The Increased Stiffness of Eye Tissues with Age may be Relevant to AMD
This proposal aims at bridging the gaps between normal aging and pathology of RPE/Bruch's membrane to identify therapeutic targets that can be used to stop AMD progression. In Aim 1, we will study the biochemical properties of macular vs. peripheral Bruch's membrane in eyes with AMD vs. controls. Further, we will evaluate if the elastic modulus of Bruch's membrane correlates with changes in composition. In aim 2, we will test if the biomechanics of the substrate play a role in RPE pathology. For that, we will measure cell functions and do transcriptomics in RPE cells grown on silk fibroin films. Im aim 3, we will use gene edited iPSC-derived RPE cells to study how the AMD risk alleles in CFH and HTRA1 contribute to the elastic modulus of the Bruch's membrane.

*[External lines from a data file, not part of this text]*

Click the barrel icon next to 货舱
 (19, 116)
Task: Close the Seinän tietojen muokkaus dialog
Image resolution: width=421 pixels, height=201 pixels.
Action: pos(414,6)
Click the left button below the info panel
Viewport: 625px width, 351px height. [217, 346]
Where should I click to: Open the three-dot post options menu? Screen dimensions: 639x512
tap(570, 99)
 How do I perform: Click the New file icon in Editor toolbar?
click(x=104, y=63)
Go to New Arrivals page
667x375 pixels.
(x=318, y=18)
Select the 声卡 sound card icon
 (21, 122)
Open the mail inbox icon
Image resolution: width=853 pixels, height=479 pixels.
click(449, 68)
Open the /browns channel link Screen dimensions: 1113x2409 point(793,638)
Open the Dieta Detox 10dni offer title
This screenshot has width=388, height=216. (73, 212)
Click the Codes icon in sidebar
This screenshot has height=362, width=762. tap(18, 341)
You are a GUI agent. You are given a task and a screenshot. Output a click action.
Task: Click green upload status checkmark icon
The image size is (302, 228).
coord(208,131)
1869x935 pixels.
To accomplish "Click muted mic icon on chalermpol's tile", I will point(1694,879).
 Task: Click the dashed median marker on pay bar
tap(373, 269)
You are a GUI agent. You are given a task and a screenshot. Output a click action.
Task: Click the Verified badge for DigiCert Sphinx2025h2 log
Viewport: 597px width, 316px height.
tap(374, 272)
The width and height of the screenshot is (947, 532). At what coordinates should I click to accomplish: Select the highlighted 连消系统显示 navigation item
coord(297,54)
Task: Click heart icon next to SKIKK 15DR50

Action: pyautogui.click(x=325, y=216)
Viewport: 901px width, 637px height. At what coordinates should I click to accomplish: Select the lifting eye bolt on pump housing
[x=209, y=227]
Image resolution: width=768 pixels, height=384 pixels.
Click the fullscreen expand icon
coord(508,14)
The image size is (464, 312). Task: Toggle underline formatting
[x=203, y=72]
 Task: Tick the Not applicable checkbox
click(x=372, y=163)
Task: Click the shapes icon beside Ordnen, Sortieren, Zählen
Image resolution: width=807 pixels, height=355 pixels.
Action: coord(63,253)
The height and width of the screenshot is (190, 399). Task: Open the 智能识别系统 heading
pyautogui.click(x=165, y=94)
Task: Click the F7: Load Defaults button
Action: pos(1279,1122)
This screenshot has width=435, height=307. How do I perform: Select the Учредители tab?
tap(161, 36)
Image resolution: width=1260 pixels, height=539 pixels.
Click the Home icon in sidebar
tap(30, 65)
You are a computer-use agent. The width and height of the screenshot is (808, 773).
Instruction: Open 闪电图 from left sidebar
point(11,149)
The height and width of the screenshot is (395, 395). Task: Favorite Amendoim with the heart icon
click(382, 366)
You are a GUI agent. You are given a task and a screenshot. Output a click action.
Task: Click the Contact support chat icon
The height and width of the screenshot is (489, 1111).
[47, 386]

Previous studies have shown changes in the physical properties of the Bruch's membrane with age, but a precise characterization of the biomechanical properties of different areas of BrM in eyes with early AMD has not been performed to date. We anticipate that the elastic modulus of the Bruch's membrane has an impact on the RPE function, and this study may help to identify new pathways associated with RPE dysfunction that have not been addressed by existing studies or therapeutic approaches. Besides, The transmission of mechanical signals from the Bruch's membrane to the RPE can influence the survival of transplanted RPE cells in patients with advanced AMD. Thereby, the results of this project may help to improve the success of RPE transplantation in these patients.